We have a bit of work to convert our `LabelList` in a `DataBunch` as we don't just want batches of IMDB reviews. We want to stream through all the concatenated texts. We also have to prepare the targets that are the newt words in the text. All of this is done with the next object called `LM_PreLoader`. At the beginning of each epoch, it'll shuffle the articles (if `shuffle=True`) and create a big stream by concatenating all of them. We divide this big stream in `bs` smaller streams. That we will read in chunks of bptt length.

[Jump_to lesson 12 video](https://course.fast.ai/videos/?lesson=12&t=5565)

In [155]:
# Just using those for illustration purposes, they're not used otherwise.
from IPython.display import display,HTML
import pandas as pd

Let's say our stream is:

In [156]:
stream = """
In this notebook, we will go back over the example of classifying movie reviews we studied in part 1 and dig deeper under the surface. 
First we will look at the processing steps necessary to convert text into numbers and how to customize it. By doing this, we'll have another example of the Processor used in the data block API.
Then we will study how we build a language model and train it.\n
"""
tokens = np.array(tp([stream])[0])

Here's how to split the data into 6 batches of 15 tokens each.
Here, the use of `bs` to denote the `number of batches` is potentially confusing because we've come to associate `bs` with `batch size`, so I've replaced `bs` with `n_batches`

In [157]:
n_batches,seq_len = 6,15
d_tokens = np.array([tokens[i*seq_len:(i+1)*seq_len] for i in range(n_batches)])
df = pd.DataFrame(d_tokens)
display(HTML(df.to_html(index=False,header=None)))
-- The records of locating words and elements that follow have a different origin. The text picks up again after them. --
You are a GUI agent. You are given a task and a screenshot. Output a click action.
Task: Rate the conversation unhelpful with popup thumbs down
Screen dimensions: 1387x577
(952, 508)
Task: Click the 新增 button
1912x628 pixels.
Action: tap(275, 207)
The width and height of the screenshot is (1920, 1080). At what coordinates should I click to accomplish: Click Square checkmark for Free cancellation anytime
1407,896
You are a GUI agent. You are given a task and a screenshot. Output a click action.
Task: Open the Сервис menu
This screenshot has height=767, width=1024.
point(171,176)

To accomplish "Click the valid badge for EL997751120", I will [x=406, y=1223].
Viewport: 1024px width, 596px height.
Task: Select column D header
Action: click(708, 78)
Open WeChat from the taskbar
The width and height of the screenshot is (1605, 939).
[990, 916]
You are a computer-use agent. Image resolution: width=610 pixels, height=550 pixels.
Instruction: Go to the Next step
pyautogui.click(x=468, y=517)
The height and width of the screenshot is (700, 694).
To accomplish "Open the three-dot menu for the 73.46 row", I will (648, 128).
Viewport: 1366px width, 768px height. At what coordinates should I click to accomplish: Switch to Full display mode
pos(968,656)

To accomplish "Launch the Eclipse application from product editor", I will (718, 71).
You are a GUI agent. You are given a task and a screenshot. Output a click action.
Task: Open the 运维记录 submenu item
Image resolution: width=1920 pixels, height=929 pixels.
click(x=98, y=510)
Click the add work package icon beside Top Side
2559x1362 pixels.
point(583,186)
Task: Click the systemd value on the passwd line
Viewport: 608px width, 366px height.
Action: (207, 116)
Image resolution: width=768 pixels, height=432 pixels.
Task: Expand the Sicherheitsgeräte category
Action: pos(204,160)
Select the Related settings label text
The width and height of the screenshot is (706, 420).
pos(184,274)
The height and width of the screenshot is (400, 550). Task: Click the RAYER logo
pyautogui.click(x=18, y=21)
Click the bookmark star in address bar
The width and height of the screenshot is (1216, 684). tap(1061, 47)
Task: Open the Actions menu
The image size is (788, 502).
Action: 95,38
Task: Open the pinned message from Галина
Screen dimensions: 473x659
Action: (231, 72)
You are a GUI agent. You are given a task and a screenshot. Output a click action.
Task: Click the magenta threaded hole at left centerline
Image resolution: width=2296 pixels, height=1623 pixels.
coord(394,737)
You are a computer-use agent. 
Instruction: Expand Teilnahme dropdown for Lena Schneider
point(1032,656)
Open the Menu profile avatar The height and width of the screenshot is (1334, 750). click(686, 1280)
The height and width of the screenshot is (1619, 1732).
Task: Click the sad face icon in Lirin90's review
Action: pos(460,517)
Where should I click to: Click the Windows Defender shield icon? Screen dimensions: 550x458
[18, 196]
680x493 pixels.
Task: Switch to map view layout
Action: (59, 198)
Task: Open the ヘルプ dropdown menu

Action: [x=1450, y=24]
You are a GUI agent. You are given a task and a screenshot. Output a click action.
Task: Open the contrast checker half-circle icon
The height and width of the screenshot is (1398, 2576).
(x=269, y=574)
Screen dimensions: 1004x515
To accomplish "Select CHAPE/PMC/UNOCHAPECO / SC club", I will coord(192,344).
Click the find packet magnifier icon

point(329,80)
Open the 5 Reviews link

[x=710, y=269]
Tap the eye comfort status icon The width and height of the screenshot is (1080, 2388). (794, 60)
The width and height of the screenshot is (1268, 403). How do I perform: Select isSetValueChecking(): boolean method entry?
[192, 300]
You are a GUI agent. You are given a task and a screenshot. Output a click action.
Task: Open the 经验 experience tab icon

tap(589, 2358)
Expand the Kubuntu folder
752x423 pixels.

0,1,2,3,4,5,6,7,8,9,10,11,12,13,14
xxbos,\n,xxmaj,in,this,notebook,",",we,will,go,back,over,the,example,of
classifying,movie,reviews,we,studied,in,part,1,and,dig,deeper,under,the,surface,.
\n,xxmaj,first,we,will,look,at,the,processing,steps,necessary,to,convert,text,into
numbers,and,how,to,customize,it,.,xxmaj,by,doing,this,",",we,'ll,have
another,example,of,the,xxmaj,processor,used,in,the,data,block,api,.,\n,xxmaj
then,we,will,study,how,we,build,a,language,model,and,train,it,.,\n\n


In [158]:
# we can also view the data frame like this:
df

Unnamed: 0,0,1,2,3,4,5,6,7,8,9,10,11,12,13,14
0,xxbos,\n,xxmaj,in,this,notebook,",",we,will,go,back,over,the,example,of
1,classifying,movie,reviews,we,studied,in,part,1,and,dig,deeper,under,the,surface,.
2,\n,xxmaj,first,we,will,look,at,the,processing,steps,necessary,to,convert,text,into
3,numbers,and,how,to,customize,it,.,xxmaj,by,doing,this,",",we,'ll,have
4,another,example,of,the,xxmaj,processor,used,in,the,data,block,api,.,\n,xxmaj
5,then,we,will,study,how,we,build,a,language,model,and,train,it,.,\n\n


Splitting each batch of 15 tokens into 3 sub-batches of 5 tokens each can be done like this
Here, `bptt` means `back-propagation through time`

In [159]:
n_batches,bptt = 6,5
for k in range(3):
    d_tokens = np.array([tokens[i*seq_len + k*bptt:i*seq_len + (k+1)*bptt] for i in range(n_batches)])
    df = pd.DataFrame(d_tokens)
    #display(HTML(df.to_html(index=False,header=None)))
    display(df)

Unnamed: 0,0,1,2,3,4
0,xxbos,\n,xxmaj,in,this
1,classifying,movie,reviews,we,studied
2,\n,xxmaj,first,we,will
3,numbers,and,how,to,customize
4,another,example,of,the,xxmaj
5,then,we,will,study,how


Unnamed: 0,0,1,2,3,4
0,notebook,",",we,will,go
1,in,part,1,and,dig
2,look,at,the,processing,steps
3,it,.,xxmaj,by,doing
4,processor,used,in,the,data
5,we,build,a,language,model


Unnamed: 0,0,1,2,3,4
0,back,over,the,example,of
1,deeper,under,the,surface,.
2,necessary,to,convert,text,into
3,this,",",we,'ll,have
4,block,api,.,\n,xxmaj
5,and,train,it,.,\n\n


In [160]:
#export
class LM_PreLoader():
    def __init__(self, data, bs=64, bptt=70, shuffle=False):
        self.data,self.bs,self.bptt,self.shuffle = data,bs,bptt,shuffle
        total_len = sum([len(t) for t in data.x])
        self.n_batch = total_len // bs
        self.batchify()
    
    def __len__(self): return ((self.n_batch-1) // self.bptt) * self.bs
    
    def batchify(self):
        texts = self.data.x
        if self.shuffle: texts = texts[torch.randperm(len(texts))]
        stream = torch.cat([tensor(t) for t in texts])
        self.batched_data = stream[:self.n_batch * self.bs].view(self.bs, self.n_batch)
        
    def __getitem__(self, idx):
        source = self.batched_data[idx % self.bs] # % is the mod() operation
        seq_idx = (idx // self.bs) * self.bptt
        return source[seq_idx:seq_idx+self.bptt],source[seq_idx+1:seq_idx+self.bptt+1]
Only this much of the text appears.